According to a widespread opinion, the people of Lake Town, their contemporaries and their descendants, who somewhere about two thousand years B.C. were to form the Thracian ethnos, did not have a writing system of their own. In my view, it would be more correct to say that:
no written monuments are known to date that could be identified as belonging to the Thracians, the Thracian tribes or their state-like formations.
It would be difficult to imagine that such a numerous people who possessed an extraordinary culture, who played (as evidenced by Homer) so important a role in the development of the ancient world and whose monuments to be found in the present-day Bulgarian lands are tens of thousands, did not use any kind of script.
Would no Thracian chief or just distinguished Thracian in the course of long centuries, with the invariable proximity of literate peoples as their neighbours, with the continuous mutual dealings requiring at least some give-and-take records, use the signs known to them in order to write down: I came to the throne, I conquered, I built...

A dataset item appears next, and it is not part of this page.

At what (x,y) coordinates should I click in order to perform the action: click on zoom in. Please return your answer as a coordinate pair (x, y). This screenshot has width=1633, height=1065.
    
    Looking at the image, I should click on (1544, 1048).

That sounds quite strange.
I would like to draw your attention to a fragment of a statuette and ask a question: what are these scratches?
Todor Dimov: "female clay statuette with a copper bracelet on one arm, from tomb No 453 of the Durankulak necropolis - Stone-Copper Age (5th millennium B.C.) - culture Varna I.
These "scratches" are reminiscent of the much more recent tablets from Gradeshnitsa.
Postscript: Late in May 2001, not long before this account/ of Lake Town was posted, there were announcements in the Bulgarian press reporting about a Thracian writing system.